Pixel coordinate grounding data:
━━━━━━━━

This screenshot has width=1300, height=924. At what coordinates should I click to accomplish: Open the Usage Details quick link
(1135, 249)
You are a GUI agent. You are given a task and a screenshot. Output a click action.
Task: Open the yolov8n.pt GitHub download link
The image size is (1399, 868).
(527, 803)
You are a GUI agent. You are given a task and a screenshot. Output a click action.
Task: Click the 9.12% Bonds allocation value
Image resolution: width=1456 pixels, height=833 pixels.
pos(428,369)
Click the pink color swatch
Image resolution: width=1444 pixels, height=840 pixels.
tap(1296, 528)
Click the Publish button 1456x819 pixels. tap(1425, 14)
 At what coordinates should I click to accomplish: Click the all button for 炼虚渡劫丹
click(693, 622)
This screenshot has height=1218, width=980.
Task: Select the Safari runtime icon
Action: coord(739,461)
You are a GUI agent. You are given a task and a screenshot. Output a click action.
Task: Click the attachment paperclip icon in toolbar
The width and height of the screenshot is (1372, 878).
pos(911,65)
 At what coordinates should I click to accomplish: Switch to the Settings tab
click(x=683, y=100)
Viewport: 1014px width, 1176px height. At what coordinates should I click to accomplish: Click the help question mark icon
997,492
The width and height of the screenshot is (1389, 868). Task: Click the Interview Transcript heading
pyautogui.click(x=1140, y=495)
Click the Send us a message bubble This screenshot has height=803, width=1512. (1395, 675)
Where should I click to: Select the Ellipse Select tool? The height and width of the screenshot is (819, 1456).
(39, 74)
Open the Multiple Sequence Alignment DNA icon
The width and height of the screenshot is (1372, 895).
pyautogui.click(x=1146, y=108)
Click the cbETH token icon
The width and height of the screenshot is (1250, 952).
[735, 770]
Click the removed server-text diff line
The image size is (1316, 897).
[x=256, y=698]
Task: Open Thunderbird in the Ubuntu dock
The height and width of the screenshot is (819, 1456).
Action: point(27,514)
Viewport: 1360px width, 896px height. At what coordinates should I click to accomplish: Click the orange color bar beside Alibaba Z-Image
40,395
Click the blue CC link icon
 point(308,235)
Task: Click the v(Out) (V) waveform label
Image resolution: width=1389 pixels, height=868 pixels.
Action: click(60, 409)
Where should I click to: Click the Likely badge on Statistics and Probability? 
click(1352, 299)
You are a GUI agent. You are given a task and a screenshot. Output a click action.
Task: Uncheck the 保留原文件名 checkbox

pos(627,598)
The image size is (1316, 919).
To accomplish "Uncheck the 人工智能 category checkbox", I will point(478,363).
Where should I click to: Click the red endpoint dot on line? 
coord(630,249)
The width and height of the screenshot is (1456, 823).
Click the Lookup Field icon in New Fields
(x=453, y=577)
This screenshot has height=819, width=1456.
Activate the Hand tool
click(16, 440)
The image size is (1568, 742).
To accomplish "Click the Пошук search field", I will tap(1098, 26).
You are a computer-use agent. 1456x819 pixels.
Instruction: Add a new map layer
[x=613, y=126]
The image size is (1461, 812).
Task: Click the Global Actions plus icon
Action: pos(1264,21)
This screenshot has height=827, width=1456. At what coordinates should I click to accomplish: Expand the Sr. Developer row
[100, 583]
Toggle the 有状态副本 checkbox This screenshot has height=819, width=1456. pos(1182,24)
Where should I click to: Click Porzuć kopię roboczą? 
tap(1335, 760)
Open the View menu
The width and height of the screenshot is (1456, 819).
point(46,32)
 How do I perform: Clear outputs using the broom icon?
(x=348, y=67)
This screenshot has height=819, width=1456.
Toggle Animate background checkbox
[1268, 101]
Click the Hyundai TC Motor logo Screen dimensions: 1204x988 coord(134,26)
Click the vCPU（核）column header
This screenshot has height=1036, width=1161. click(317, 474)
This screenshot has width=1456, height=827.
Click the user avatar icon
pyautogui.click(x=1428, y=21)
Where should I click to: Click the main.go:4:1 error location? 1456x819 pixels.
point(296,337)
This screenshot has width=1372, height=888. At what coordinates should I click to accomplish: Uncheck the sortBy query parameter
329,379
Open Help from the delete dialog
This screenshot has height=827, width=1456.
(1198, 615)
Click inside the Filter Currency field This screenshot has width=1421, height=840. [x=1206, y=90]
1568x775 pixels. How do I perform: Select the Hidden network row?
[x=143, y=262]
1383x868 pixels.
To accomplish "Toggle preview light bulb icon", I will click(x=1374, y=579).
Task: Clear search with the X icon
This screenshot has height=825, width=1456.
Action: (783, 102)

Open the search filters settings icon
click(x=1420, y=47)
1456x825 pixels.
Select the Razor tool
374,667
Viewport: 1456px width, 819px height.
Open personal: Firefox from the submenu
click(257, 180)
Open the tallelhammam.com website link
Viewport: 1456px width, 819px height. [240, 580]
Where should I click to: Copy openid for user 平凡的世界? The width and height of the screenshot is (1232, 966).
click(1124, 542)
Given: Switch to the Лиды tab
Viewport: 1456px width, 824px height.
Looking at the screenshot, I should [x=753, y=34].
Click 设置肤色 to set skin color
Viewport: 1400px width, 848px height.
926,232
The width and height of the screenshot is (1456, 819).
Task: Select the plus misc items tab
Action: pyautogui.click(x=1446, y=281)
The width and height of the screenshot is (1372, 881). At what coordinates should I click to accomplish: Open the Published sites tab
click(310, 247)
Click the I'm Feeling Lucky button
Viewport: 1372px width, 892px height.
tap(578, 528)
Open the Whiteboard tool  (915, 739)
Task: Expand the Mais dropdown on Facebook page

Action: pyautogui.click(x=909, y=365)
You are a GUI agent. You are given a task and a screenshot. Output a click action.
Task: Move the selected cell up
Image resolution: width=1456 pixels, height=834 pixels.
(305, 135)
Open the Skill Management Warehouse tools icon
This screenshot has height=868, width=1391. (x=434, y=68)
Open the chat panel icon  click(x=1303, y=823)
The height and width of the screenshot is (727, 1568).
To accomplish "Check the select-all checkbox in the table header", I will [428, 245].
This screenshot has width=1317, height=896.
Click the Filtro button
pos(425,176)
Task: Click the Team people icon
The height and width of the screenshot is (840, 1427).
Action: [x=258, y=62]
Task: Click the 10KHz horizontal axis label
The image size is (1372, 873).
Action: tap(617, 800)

━━━━━━━━

(ACTIVITY): The entries above must be written out again exactly as they are.

(TASK RESULT):
This screenshot has width=1300, height=924. At what coordinates should I click to accomplish: Open the Usage Details quick link
(1135, 249)
You are a GUI agent. You are given a task and a screenshot. Output a click action.
Task: Open the yolov8n.pt GitHub download link
The image size is (1399, 868).
(527, 803)
You are a GUI agent. You are given a task and a screenshot. Output a click action.
Task: Click the 9.12% Bonds allocation value
Image resolution: width=1456 pixels, height=833 pixels.
pos(428,369)
Click the pink color swatch
Image resolution: width=1444 pixels, height=840 pixels.
tap(1296, 528)
Click the Publish button 1456x819 pixels. tap(1425, 14)
 At what coordinates should I click to accomplish: Click the all button for 炼虚渡劫丹
click(693, 622)
This screenshot has height=1218, width=980.
Task: Select the Safari runtime icon
Action: coord(739,461)
You are a GUI agent. You are given a task and a screenshot. Output a click action.
Task: Click the attachment paperclip icon in toolbar
The width and height of the screenshot is (1372, 878).
pos(911,65)
 At what coordinates should I click to accomplish: Switch to the Settings tab
click(x=683, y=100)
Viewport: 1014px width, 1176px height. At what coordinates should I click to accomplish: Click the help question mark icon
997,492
The width and height of the screenshot is (1389, 868). Task: Click the Interview Transcript heading
pyautogui.click(x=1140, y=495)
Click the Send us a message bubble This screenshot has height=803, width=1512. (1395, 675)
Where should I click to: Select the Ellipse Select tool? The height and width of the screenshot is (819, 1456).
(39, 74)
Open the Multiple Sequence Alignment DNA icon
The width and height of the screenshot is (1372, 895).
pyautogui.click(x=1146, y=108)
Click the cbETH token icon
The width and height of the screenshot is (1250, 952).
[735, 770]
Click the removed server-text diff line
The image size is (1316, 897).
[x=256, y=698]
Task: Open Thunderbird in the Ubuntu dock
The height and width of the screenshot is (819, 1456).
Action: point(27,514)
Viewport: 1360px width, 896px height. At what coordinates should I click to accomplish: Click the orange color bar beside Alibaba Z-Image
40,395
Click the blue CC link icon
 point(308,235)
Task: Click the v(Out) (V) waveform label
Image resolution: width=1389 pixels, height=868 pixels.
Action: click(60, 409)
Where should I click to: Click the Likely badge on Statistics and Probability? 
click(1352, 299)
You are a GUI agent. You are given a task and a screenshot. Output a click action.
Task: Uncheck the 保留原文件名 checkbox

pos(627,598)
The image size is (1316, 919).
To accomplish "Uncheck the 人工智能 category checkbox", I will point(478,363).
Where should I click to: Click the red endpoint dot on line? 
coord(630,249)
The width and height of the screenshot is (1456, 823).
Click the Lookup Field icon in New Fields
(x=453, y=577)
This screenshot has height=819, width=1456.
Activate the Hand tool
click(16, 440)
The image size is (1568, 742).
To accomplish "Click the Пошук search field", I will tap(1098, 26).
You are a computer-use agent. 1456x819 pixels.
Instruction: Add a new map layer
[x=613, y=126]
The image size is (1461, 812).
Task: Click the Global Actions plus icon
Action: pos(1264,21)
This screenshot has height=827, width=1456. At what coordinates should I click to accomplish: Expand the Sr. Developer row
[100, 583]
Toggle the 有状态副本 checkbox This screenshot has height=819, width=1456. pos(1182,24)
Where should I click to: Click Porzuć kopię roboczą? 
tap(1335, 760)
Open the View menu
The width and height of the screenshot is (1456, 819).
point(46,32)
 How do I perform: Clear outputs using the broom icon?
(x=348, y=67)
This screenshot has height=819, width=1456.
Toggle Animate background checkbox
[1268, 101]
Click the Hyundai TC Motor logo Screen dimensions: 1204x988 coord(134,26)
Click the vCPU（核）column header
This screenshot has height=1036, width=1161. click(317, 474)
This screenshot has width=1456, height=827.
Click the user avatar icon
pyautogui.click(x=1428, y=21)
Where should I click to: Click the main.go:4:1 error location? 1456x819 pixels.
point(296,337)
This screenshot has width=1372, height=888. At what coordinates should I click to accomplish: Uncheck the sortBy query parameter
329,379
Open Help from the delete dialog
This screenshot has height=827, width=1456.
(1198, 615)
Click inside the Filter Currency field This screenshot has width=1421, height=840. [x=1206, y=90]
1568x775 pixels. How do I perform: Select the Hidden network row?
[x=143, y=262]
1383x868 pixels.
To accomplish "Toggle preview light bulb icon", I will click(x=1374, y=579).
Task: Clear search with the X icon
This screenshot has height=825, width=1456.
Action: (783, 102)

Open the search filters settings icon
click(x=1420, y=47)
1456x825 pixels.
Select the Razor tool
374,667
Viewport: 1456px width, 819px height.
Open personal: Firefox from the submenu
click(257, 180)
Open the tallelhammam.com website link
Viewport: 1456px width, 819px height. [240, 580]
Where should I click to: Copy openid for user 平凡的世界? The width and height of the screenshot is (1232, 966).
click(1124, 542)
Given: Switch to the Лиды tab
Viewport: 1456px width, 824px height.
Looking at the screenshot, I should [x=753, y=34].
Click 设置肤色 to set skin color
Viewport: 1400px width, 848px height.
926,232
The width and height of the screenshot is (1456, 819).
Task: Select the plus misc items tab
Action: pyautogui.click(x=1446, y=281)
The width and height of the screenshot is (1372, 881). At what coordinates should I click to accomplish: Open the Published sites tab
click(310, 247)
Click the I'm Feeling Lucky button
Viewport: 1372px width, 892px height.
tap(578, 528)
Open the Whiteboard tool  (915, 739)
Task: Expand the Mais dropdown on Facebook page

Action: pyautogui.click(x=909, y=365)
You are a GUI agent. You are given a task and a screenshot. Output a click action.
Task: Move the selected cell up
Image resolution: width=1456 pixels, height=834 pixels.
(305, 135)
Open the Skill Management Warehouse tools icon
This screenshot has height=868, width=1391. (x=434, y=68)
Open the chat panel icon  click(x=1303, y=823)
The height and width of the screenshot is (727, 1568).
To accomplish "Check the select-all checkbox in the table header", I will [428, 245].
This screenshot has width=1317, height=896.
Click the Filtro button
pos(425,176)
Task: Click the Team people icon
The height and width of the screenshot is (840, 1427).
Action: [x=258, y=62]
Task: Click the 10KHz horizontal axis label
The image size is (1372, 873).
Action: tap(617, 800)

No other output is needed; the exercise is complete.